Posted Nov. 29, 2017

Researchers in China used gene editing to create pigs that are better at maintaining body temperatures early in life and leaner as adults.

The change could reduce neonatal deaths of piglets from hypothermia, improve animal welfare, and improve production, according to a scientific article published online Oct. 23 in the Proceedings of the National Academy of Sciences. The abstract for the article, "Reconstitution of UCP1 using CRISPR/Cas9 in the white adipose tissue of pigs decreases fat deposition and improves thermogenic capacity," is available at http://jav.ma/UCP1pigs.

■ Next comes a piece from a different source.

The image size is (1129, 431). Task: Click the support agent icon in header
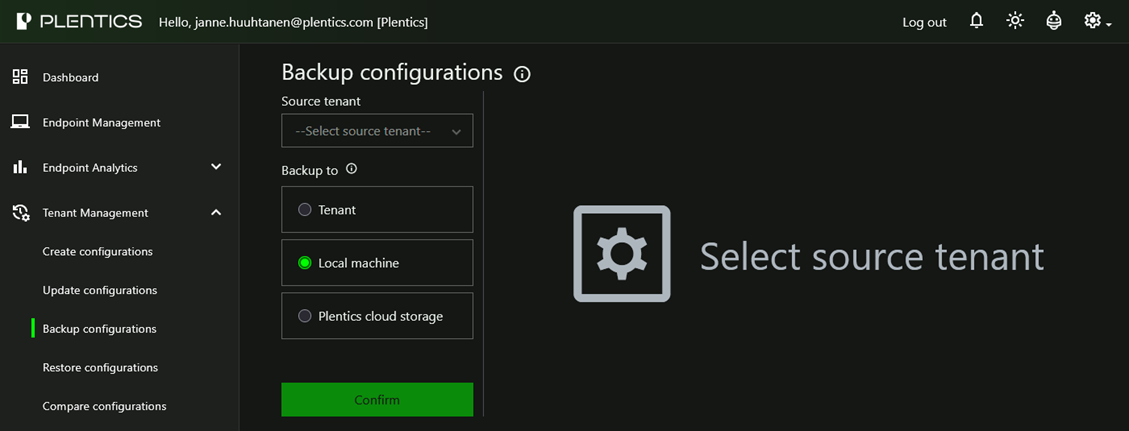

The research team added a mouse protein gene, uncoupling protein 1, to the swine genome. In most mammals, the UCP1 protein leaks protons across the inner mitochondrial membrane of brown adipose tissue cells, dissipating energy as heat.

​Using a mouse protein gene, Chinese researchers created pigs that are less prone to hypothermia at the neonatal stage and leaner as adults. (Photo by Jianguo Zhao, PhD)

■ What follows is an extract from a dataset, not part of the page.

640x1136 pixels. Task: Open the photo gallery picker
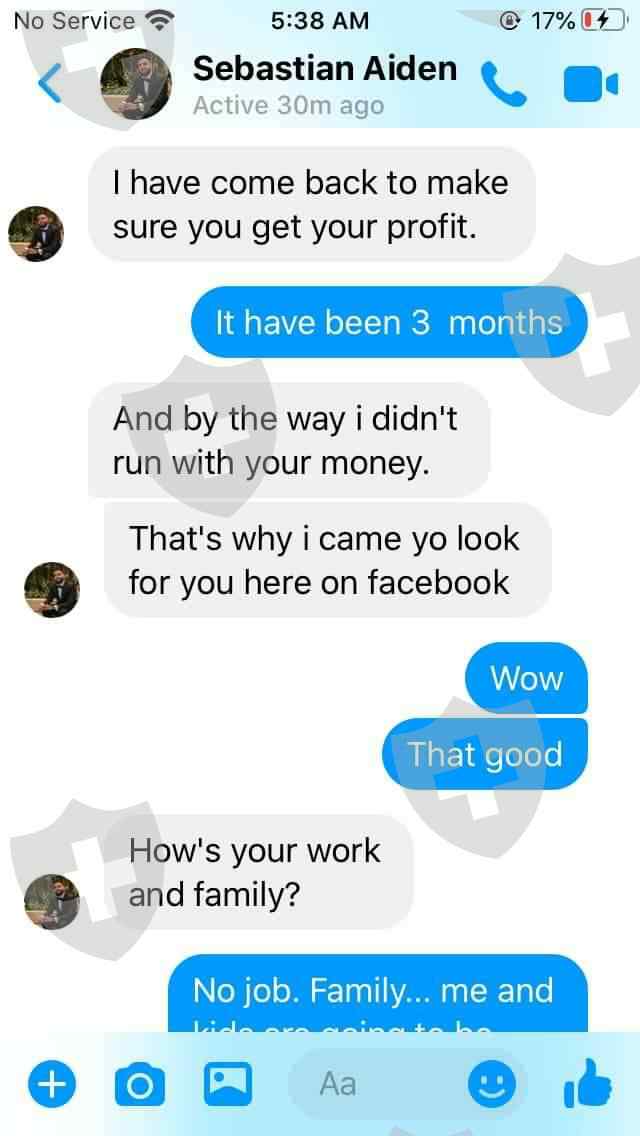[228, 1083]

Ancestors of modern pigs lived in tropical and subtropical climates and lost their functioning version of the UCP1 protein about 20 million years ago, the article authors wrote, citing genetic analysis published in 2006 (PLoS Genet 2006;2:e129). Pigs lack functional brown adipose tissue because of the UCP1 gene disruption, but the researchers were able to edit the swine genome with a mouse gene in a porcine UCP1 pseudogene locus.

The modified pigs maintained body temperatures better than nonmodified pigs did during acute cold exposure. They also had more lean meat without changes in physical activity or food demands, the article states.

The gene expression decreased fat deposition by about 5 percent. The authors also wrote that the tendency of pigs to accumulate fat may be related to their lack of the UCP1 gene and their susceptibility to cold.